PyCharm 2020.1

4月 09, 2020 - 14:10


Version Control

  • Interactive rebasing - If you care about keeping your commit history clean, you’re definitely familiar with interactive rebasing. This is now easier, and more graphical. Just pick a commit in the history, right-click, and choose ‘interactively rebase from here’.
  • New VCS commit tool window - If you’re the kind of developer who likes commits that are atomic and tell a story, you probably go back and forth between the commit window and your code to get everything ready. This release makes it easier: if you’d like to, you can choose to have the commit window appear as a tool window next to your code.
  • New and improved branches popup - Usually, when you see a list of things in PyCharm, you can start typing to search in this list. Not everyone is aware of this, however, so this release adds an explicit search field to the branches popup. This release also improves a couple of other things, like indications to show if a branch has incoming or outgoing commits, and easier updating of remote branches.
  • Further improvements - A small improvement is PyCharm’s new ability to download and install Git if it’s not already present on your computer.
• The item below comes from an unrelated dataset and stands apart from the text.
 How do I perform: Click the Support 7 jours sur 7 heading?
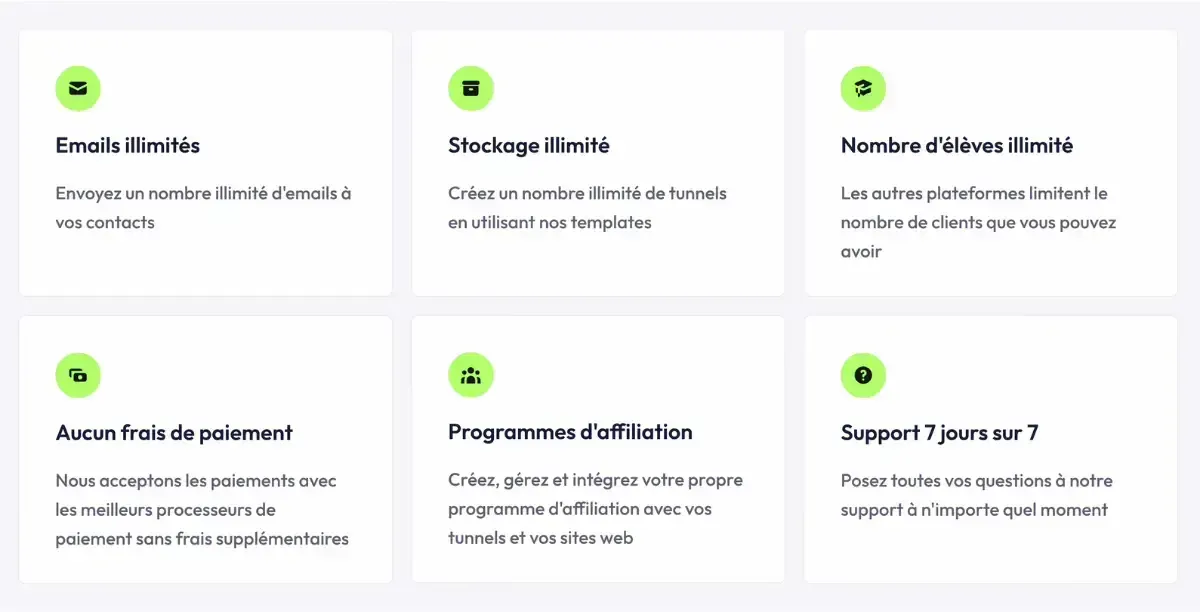pos(939,433)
  • Smarter stepping using the debugger - The PyCharm debugger is a great tool for seeing what your code really does without modifying it. If you wanted to see what was happening in the middle of a bigger statement, it was previously necessary sometimes to split the line to get an intermediate result. PyCharm’s smart stepping now makes it easy to get exactly to the call you need. And even better, it’s now the default option.
  • Install Python from PyCharm - This release now makes it a little easier to get started on Windows. If PyCharm doesn’t find any version of Python installed, it will suggest downloading and installing Python from
  • Maintain requirements.txt using PyCharm - Have you added a library to get a couple of things done quicker? If you’re using it in your code, it should be in requirements.txt, and PyCharm now makes it easy to update this file.
  • Support noqa comments for suppressing inspections - Code linters and inspections are there to make your code look good and make it easier to read when you or someone else need to look into it later. Sometimes they get it wrong, though, and you want to suppress a false positive. PyCharm now respects `#noqa` comments and suppresses inspections when they’re specified.
  • Further improvements
    • PyCharm helps you install packages and create new virtualenvs. To make this work smoothly, PyCharm bundles a version of pip and setuptools. Before, you needed to update them manually to keep them current. This release improves this so that they are always updated in newly created virtualenvs.
    • Updated the behavior of PyCharm’s interpreter choice for projects where no interpreter has been chosen explicitly.

Web Development

  • Add import quick-fix for Django templates - When you’re writing Python code, you can just type the name of any importable symbol, and then use Alt+Enter to have PyCharm import it for you.
  • Improved Code Completion in Django Templates - Another improvement we’ve made to Django Template code completion is making sure that PyCharm respects the ‘builtins’ setting for the template system. You’ll now get proper completion for any tags you’ve configured.
  • Vuex support - If you’re using Vue.js for your frontend, you may also be using Vuex for state management. The Vue.js plugin for PyCharm now supports Vuex and will give you proper code completion for the Vuex state object, among other things.
  • Further improvements
    • Quick documentation for JavaScript (and other web languages) has been improved. If you want to know more about any symbol in JS code, just hover over the symbol with your mouse pointer or use Ctrl-Q, and you’ll see its documentation, its visibility, and the location where it’s defined.
    • The Pyramid project switched its project creation to Cookiecutter a while ago, and now this is also supported in PyCharm Professional Edition. Just use the ‘New Project’ screen, and your new Pyramid project will be made using the official Cookiecutter template.

IDE Improvements

  • JetBrains Mono - JetBrains Mono is designed specifically for programming, and it’s now enabled by default in PyCharm.
  • LightEdit - The great thing about Python is that it can be used for many small things, like backup scripts. As your backup script isn’t part of a project, we wanted to make it easy for you to still use PyCharm to edit it. The new LightEdit mode makes this possible. If you open a file from the explorer or using the `charm` CLI tool, you can edit a single file without creating a project, with limited code completion available.
  • Splittable terminal - It’s now easier to run several commands at the same time and see their outputs simultaneously: just right-click on the terminal in PyCharm, and choose ‘split vertically’. Of course, you can also choose to split the terminal horizontally if you’d prefer that.
  • Easier configuration of the status bar - Just right-click on the status bar and choose exactly what you want to see, and what you’d prefer to be hidden. This should make it a little easier to work on those projects that use the wrong number of spaces.


  • Improved data exporting from databases - All-new export dialog that makes it easy to preview exactly what your exported data will look like. In other good news, exporting to Excel is now also possible.
  • SQL script run configuration - Do you have a set of SQL files that you’d like to apply to your database in a defined order? This release makes it easier to do this: just select them all in the project, right-click, and choose ‘run’. You can reorder the files in the Run configuration window that now pops up.